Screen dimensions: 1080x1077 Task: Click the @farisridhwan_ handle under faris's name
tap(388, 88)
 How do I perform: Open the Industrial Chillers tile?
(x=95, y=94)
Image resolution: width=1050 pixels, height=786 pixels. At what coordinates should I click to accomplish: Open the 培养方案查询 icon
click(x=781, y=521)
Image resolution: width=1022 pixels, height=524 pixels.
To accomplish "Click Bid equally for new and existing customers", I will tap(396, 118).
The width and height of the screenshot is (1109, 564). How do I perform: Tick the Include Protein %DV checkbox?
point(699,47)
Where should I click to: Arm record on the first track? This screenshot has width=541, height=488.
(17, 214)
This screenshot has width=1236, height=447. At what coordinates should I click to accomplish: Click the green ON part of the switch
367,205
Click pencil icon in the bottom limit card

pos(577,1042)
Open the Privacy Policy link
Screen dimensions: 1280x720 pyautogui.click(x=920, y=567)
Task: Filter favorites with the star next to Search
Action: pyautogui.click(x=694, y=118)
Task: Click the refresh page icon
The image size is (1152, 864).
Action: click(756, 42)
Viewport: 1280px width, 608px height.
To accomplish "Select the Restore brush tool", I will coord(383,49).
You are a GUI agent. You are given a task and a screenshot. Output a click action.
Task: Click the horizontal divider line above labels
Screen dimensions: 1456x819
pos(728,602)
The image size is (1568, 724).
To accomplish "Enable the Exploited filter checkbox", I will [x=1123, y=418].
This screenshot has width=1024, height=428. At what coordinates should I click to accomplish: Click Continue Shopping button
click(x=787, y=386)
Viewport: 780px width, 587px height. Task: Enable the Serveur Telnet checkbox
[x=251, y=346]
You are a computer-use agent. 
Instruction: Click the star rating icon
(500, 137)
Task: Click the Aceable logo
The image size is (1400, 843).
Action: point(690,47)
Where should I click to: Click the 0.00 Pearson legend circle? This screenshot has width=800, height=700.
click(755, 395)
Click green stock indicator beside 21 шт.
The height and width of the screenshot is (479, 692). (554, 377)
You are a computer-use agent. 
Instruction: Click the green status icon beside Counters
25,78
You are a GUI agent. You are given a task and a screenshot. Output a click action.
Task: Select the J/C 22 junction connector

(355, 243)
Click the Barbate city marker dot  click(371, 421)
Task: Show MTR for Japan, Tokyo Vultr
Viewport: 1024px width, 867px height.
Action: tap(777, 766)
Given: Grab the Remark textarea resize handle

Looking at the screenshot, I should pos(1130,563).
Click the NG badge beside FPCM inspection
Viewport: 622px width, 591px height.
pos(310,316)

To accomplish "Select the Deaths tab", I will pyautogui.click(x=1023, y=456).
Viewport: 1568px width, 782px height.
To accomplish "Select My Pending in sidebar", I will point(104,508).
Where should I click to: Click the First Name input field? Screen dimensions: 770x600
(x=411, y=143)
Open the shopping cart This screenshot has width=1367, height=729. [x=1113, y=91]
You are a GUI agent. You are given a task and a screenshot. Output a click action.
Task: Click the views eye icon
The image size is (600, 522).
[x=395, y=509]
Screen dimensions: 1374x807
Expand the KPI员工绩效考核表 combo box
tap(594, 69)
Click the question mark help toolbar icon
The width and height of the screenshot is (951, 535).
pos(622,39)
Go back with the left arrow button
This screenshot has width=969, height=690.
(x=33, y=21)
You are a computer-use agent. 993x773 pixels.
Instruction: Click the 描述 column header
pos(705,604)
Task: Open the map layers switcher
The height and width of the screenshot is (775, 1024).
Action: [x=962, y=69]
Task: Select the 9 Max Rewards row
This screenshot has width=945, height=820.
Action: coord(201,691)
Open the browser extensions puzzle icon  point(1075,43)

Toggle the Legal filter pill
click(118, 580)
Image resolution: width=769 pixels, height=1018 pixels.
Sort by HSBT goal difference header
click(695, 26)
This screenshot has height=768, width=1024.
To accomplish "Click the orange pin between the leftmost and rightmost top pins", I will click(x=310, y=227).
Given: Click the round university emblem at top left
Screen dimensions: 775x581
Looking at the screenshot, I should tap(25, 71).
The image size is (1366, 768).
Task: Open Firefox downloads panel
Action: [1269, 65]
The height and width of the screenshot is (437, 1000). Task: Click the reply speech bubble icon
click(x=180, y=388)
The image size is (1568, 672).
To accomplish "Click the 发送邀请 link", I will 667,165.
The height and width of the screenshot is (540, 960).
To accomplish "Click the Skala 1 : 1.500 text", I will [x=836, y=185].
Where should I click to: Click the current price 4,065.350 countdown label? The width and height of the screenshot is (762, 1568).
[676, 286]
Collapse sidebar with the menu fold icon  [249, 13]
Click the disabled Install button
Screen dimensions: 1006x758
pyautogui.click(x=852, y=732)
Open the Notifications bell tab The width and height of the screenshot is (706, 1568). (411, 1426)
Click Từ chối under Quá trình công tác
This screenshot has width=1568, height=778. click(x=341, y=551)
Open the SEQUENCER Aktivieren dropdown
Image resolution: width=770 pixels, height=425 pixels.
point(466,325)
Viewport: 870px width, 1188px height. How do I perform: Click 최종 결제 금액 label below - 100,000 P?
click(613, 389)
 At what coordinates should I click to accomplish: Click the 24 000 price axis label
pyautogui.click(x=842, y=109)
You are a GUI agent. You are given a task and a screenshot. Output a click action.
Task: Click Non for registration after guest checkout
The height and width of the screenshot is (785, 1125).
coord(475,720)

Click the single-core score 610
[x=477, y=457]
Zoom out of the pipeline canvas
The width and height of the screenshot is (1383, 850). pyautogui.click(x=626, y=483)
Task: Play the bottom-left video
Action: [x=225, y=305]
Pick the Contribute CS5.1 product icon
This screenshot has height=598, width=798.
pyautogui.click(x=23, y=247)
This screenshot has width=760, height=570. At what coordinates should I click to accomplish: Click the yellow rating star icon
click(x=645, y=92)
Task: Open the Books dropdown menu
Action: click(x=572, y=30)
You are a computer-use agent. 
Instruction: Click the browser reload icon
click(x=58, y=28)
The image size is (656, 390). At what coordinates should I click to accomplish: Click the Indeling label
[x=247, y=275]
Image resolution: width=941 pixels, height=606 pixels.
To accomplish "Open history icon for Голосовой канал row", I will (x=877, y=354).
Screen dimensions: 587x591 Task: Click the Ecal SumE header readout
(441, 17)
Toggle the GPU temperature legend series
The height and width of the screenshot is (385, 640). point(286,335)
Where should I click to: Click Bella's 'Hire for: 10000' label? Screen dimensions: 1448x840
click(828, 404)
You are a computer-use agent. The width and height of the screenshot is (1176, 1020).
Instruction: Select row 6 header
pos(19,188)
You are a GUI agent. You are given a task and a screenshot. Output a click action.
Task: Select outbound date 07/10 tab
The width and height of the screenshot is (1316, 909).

____

ACTIVITY
The entire listing needs to be output again, exactly, please.

ANSWER SPACE
Screen dimensions: 1080x1077 Task: Click the @farisridhwan_ handle under faris's name
tap(388, 88)
 How do I perform: Open the Industrial Chillers tile?
(x=95, y=94)
Image resolution: width=1050 pixels, height=786 pixels. At what coordinates should I click to accomplish: Open the 培养方案查询 icon
click(x=781, y=521)
Image resolution: width=1022 pixels, height=524 pixels.
To accomplish "Click Bid equally for new and existing customers", I will tap(396, 118).
The width and height of the screenshot is (1109, 564). How do I perform: Tick the Include Protein %DV checkbox?
point(699,47)
Where should I click to: Arm record on the first track? This screenshot has width=541, height=488.
(17, 214)
This screenshot has width=1236, height=447. At what coordinates should I click to accomplish: Click the green ON part of the switch
367,205
Click pencil icon in the bottom limit card

pos(577,1042)
Open the Privacy Policy link
Screen dimensions: 1280x720 pyautogui.click(x=920, y=567)
Task: Filter favorites with the star next to Search
Action: pyautogui.click(x=694, y=118)
Task: Click the refresh page icon
The image size is (1152, 864).
Action: click(756, 42)
Viewport: 1280px width, 608px height.
To accomplish "Select the Restore brush tool", I will coord(383,49).
You are a GUI agent. You are given a task and a screenshot. Output a click action.
Task: Click the horizontal divider line above labels
Screen dimensions: 1456x819
pos(728,602)
The image size is (1568, 724).
To accomplish "Enable the Exploited filter checkbox", I will [x=1123, y=418].
This screenshot has width=1024, height=428. At what coordinates should I click to accomplish: Click Continue Shopping button
click(x=787, y=386)
Viewport: 780px width, 587px height. Task: Enable the Serveur Telnet checkbox
[x=251, y=346]
You are a computer-use agent. 
Instruction: Click the star rating icon
(500, 137)
Task: Click the Aceable logo
The image size is (1400, 843).
Action: point(690,47)
Where should I click to: Click the 0.00 Pearson legend circle? This screenshot has width=800, height=700.
click(755, 395)
Click green stock indicator beside 21 шт.
The height and width of the screenshot is (479, 692). (554, 377)
You are a computer-use agent. 
Instruction: Click the green status icon beside Counters
25,78
You are a GUI agent. You are given a task and a screenshot. Output a click action.
Task: Select the J/C 22 junction connector

(355, 243)
Click the Barbate city marker dot  click(371, 421)
Task: Show MTR for Japan, Tokyo Vultr
Viewport: 1024px width, 867px height.
Action: tap(777, 766)
Given: Grab the Remark textarea resize handle

Looking at the screenshot, I should pos(1130,563).
Click the NG badge beside FPCM inspection
Viewport: 622px width, 591px height.
pos(310,316)

To accomplish "Select the Deaths tab", I will pyautogui.click(x=1023, y=456).
Viewport: 1568px width, 782px height.
To accomplish "Select My Pending in sidebar", I will point(104,508).
Where should I click to: Click the First Name input field? Screen dimensions: 770x600
(x=411, y=143)
Open the shopping cart This screenshot has width=1367, height=729. [x=1113, y=91]
You are a GUI agent. You are given a task and a screenshot. Output a click action.
Task: Click the views eye icon
The image size is (600, 522).
[x=395, y=509]
Screen dimensions: 1374x807
Expand the KPI员工绩效考核表 combo box
tap(594, 69)
Click the question mark help toolbar icon
The width and height of the screenshot is (951, 535).
pos(622,39)
Go back with the left arrow button
This screenshot has width=969, height=690.
(x=33, y=21)
You are a computer-use agent. 993x773 pixels.
Instruction: Click the 描述 column header
pos(705,604)
Task: Open the map layers switcher
The height and width of the screenshot is (775, 1024).
Action: [x=962, y=69]
Task: Select the 9 Max Rewards row
This screenshot has width=945, height=820.
Action: coord(201,691)
Open the browser extensions puzzle icon  point(1075,43)

Toggle the Legal filter pill
click(118, 580)
Image resolution: width=769 pixels, height=1018 pixels.
Sort by HSBT goal difference header
click(695, 26)
This screenshot has height=768, width=1024.
To accomplish "Click the orange pin between the leftmost and rightmost top pins", I will click(x=310, y=227).
Given: Click the round university emblem at top left
Screen dimensions: 775x581
Looking at the screenshot, I should tap(25, 71).
The image size is (1366, 768).
Task: Open Firefox downloads panel
Action: [1269, 65]
The height and width of the screenshot is (437, 1000). Task: Click the reply speech bubble icon
click(x=180, y=388)
The image size is (1568, 672).
To accomplish "Click the 发送邀请 link", I will 667,165.
The height and width of the screenshot is (540, 960).
To accomplish "Click the Skala 1 : 1.500 text", I will [x=836, y=185].
Where should I click to: Click the current price 4,065.350 countdown label? The width and height of the screenshot is (762, 1568).
[676, 286]
Collapse sidebar with the menu fold icon  [249, 13]
Click the disabled Install button
Screen dimensions: 1006x758
pyautogui.click(x=852, y=732)
Open the Notifications bell tab The width and height of the screenshot is (706, 1568). (411, 1426)
Click Từ chối under Quá trình công tác
This screenshot has width=1568, height=778. click(x=341, y=551)
Open the SEQUENCER Aktivieren dropdown
Image resolution: width=770 pixels, height=425 pixels.
point(466,325)
Viewport: 870px width, 1188px height. How do I perform: Click 최종 결제 금액 label below - 100,000 P?
click(613, 389)
 At what coordinates should I click to accomplish: Click the 24 000 price axis label
pyautogui.click(x=842, y=109)
You are a GUI agent. You are given a task and a screenshot. Output a click action.
Task: Click Non for registration after guest checkout
The height and width of the screenshot is (785, 1125).
coord(475,720)

Click the single-core score 610
[x=477, y=457]
Zoom out of the pipeline canvas
The width and height of the screenshot is (1383, 850). pyautogui.click(x=626, y=483)
Task: Play the bottom-left video
Action: [x=225, y=305]
Pick the Contribute CS5.1 product icon
This screenshot has height=598, width=798.
pyautogui.click(x=23, y=247)
This screenshot has width=760, height=570. At what coordinates should I click to accomplish: Click the yellow rating star icon
click(x=645, y=92)
Task: Open the Books dropdown menu
Action: click(x=572, y=30)
You are a computer-use agent. 
Instruction: Click the browser reload icon
click(x=58, y=28)
The image size is (656, 390). At what coordinates should I click to accomplish: Click the Indeling label
[x=247, y=275]
Image resolution: width=941 pixels, height=606 pixels.
To accomplish "Open history icon for Голосовой канал row", I will (x=877, y=354).
Screen dimensions: 587x591 Task: Click the Ecal SumE header readout
(441, 17)
Toggle the GPU temperature legend series
The height and width of the screenshot is (385, 640). point(286,335)
Where should I click to: Click Bella's 'Hire for: 10000' label? Screen dimensions: 1448x840
click(828, 404)
You are a computer-use agent. The width and height of the screenshot is (1176, 1020).
Instruction: Select row 6 header
pos(19,188)
You are a GUI agent. You are given a task and a screenshot. Output a click action.
Task: Select outbound date 07/10 tab
The width and height of the screenshot is (1316, 909).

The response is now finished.